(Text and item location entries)
== == ==
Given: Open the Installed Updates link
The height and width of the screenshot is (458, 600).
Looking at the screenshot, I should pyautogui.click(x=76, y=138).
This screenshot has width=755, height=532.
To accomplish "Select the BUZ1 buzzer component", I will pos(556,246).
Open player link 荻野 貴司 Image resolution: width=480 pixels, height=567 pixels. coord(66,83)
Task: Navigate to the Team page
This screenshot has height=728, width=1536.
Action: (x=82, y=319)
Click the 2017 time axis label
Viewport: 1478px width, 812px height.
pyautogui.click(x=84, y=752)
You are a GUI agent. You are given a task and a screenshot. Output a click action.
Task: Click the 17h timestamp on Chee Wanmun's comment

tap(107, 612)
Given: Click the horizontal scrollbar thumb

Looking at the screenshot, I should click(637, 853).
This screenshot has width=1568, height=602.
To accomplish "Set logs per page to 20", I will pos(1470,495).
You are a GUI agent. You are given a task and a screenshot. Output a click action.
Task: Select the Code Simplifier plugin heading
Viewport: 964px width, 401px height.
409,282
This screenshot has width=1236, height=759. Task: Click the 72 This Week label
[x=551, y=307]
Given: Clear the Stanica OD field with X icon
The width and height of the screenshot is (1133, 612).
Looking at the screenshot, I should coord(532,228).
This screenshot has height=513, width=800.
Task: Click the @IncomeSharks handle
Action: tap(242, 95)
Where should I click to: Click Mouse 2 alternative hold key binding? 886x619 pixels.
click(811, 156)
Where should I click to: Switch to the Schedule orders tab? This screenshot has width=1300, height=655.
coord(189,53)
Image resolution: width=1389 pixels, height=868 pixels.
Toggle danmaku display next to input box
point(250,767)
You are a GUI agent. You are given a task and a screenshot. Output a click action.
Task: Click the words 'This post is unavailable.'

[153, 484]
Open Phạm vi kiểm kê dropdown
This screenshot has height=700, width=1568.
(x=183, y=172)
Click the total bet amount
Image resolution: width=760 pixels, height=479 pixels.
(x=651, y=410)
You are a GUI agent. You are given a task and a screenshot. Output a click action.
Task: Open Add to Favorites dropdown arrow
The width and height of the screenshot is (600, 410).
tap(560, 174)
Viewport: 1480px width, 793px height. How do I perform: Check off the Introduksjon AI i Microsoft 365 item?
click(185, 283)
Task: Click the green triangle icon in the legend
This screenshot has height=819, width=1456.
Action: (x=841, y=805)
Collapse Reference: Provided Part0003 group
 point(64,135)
== == ==
**Problem description**
Tally the lines of the records above that contain the word "link". Report only the number.

**Exercise answer**
2